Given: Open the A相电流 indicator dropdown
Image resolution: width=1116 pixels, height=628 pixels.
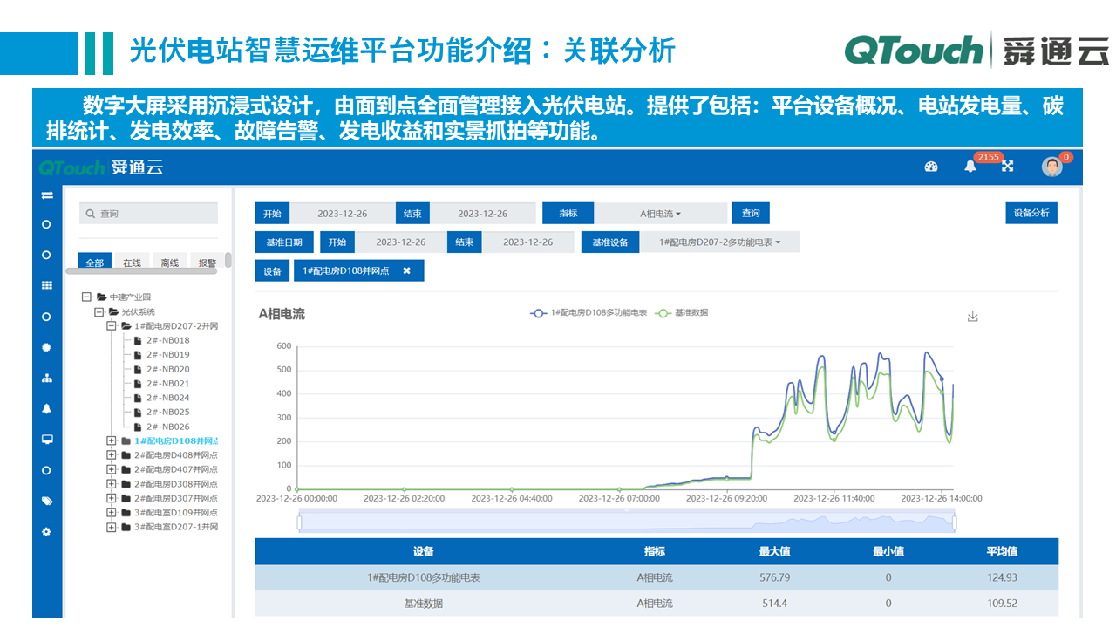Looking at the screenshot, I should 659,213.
□ □ □
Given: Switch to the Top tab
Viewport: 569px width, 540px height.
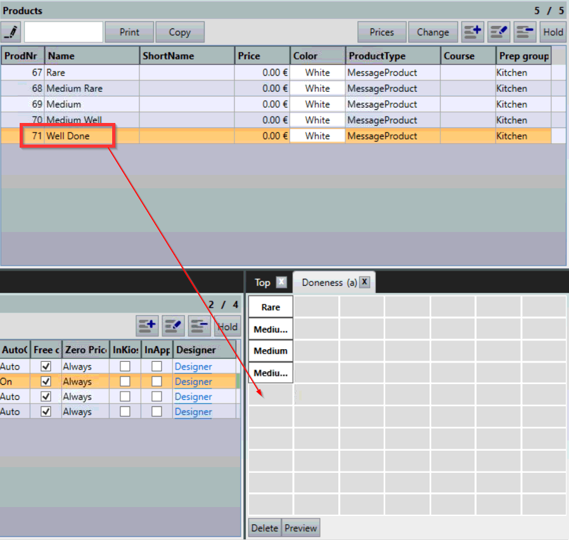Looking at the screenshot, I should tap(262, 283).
□ □ □
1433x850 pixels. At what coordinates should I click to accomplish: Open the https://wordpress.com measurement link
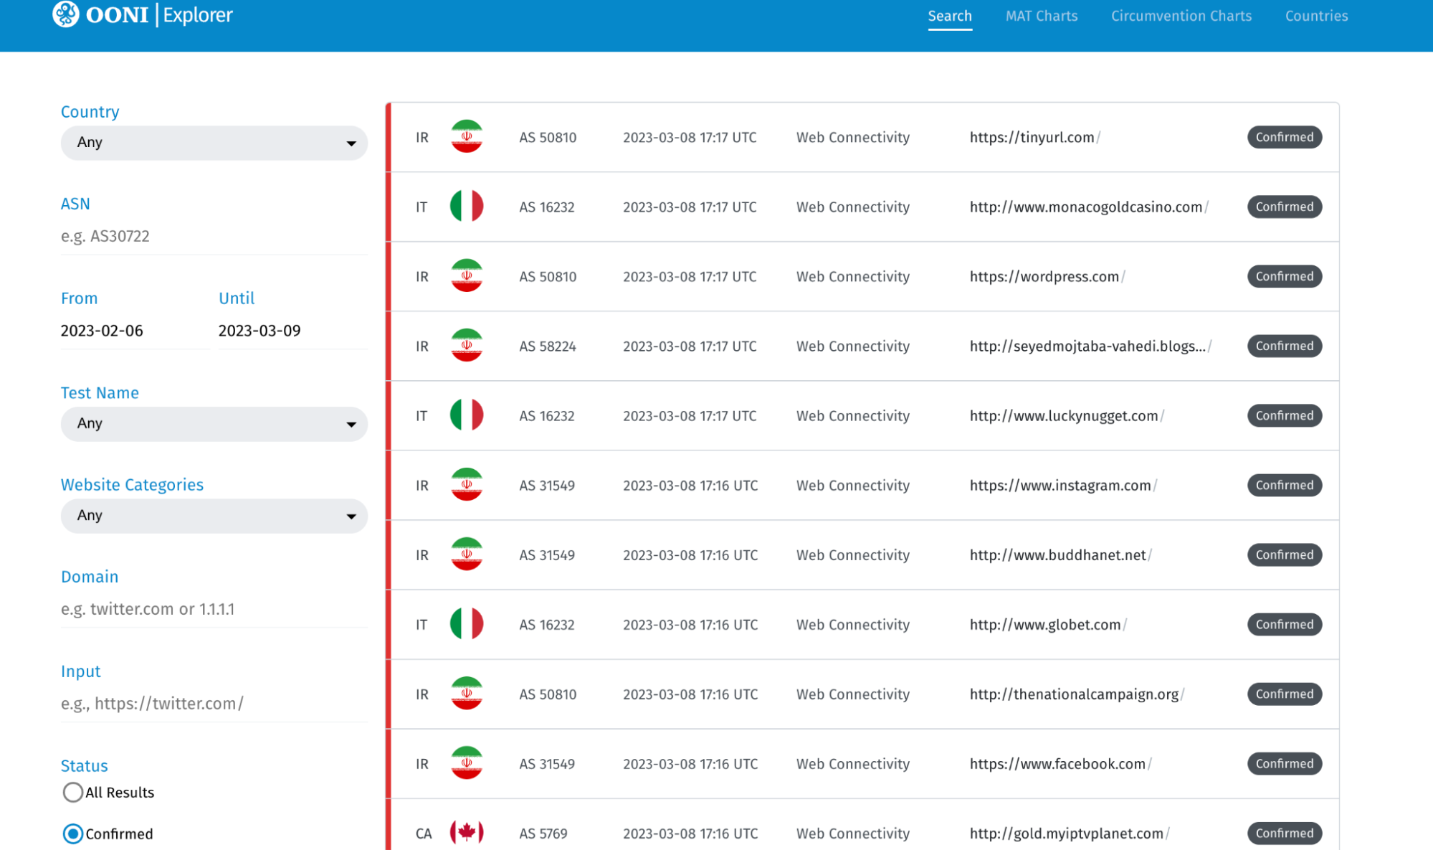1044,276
□ □ □
Pull out every line of the rows above that contains the string "width" and copy each one over unchanged.

§ **Problem solution**:
Image resolution: width=1116 pixels, height=628 pixels.
Viewport: 569px width, 540px height.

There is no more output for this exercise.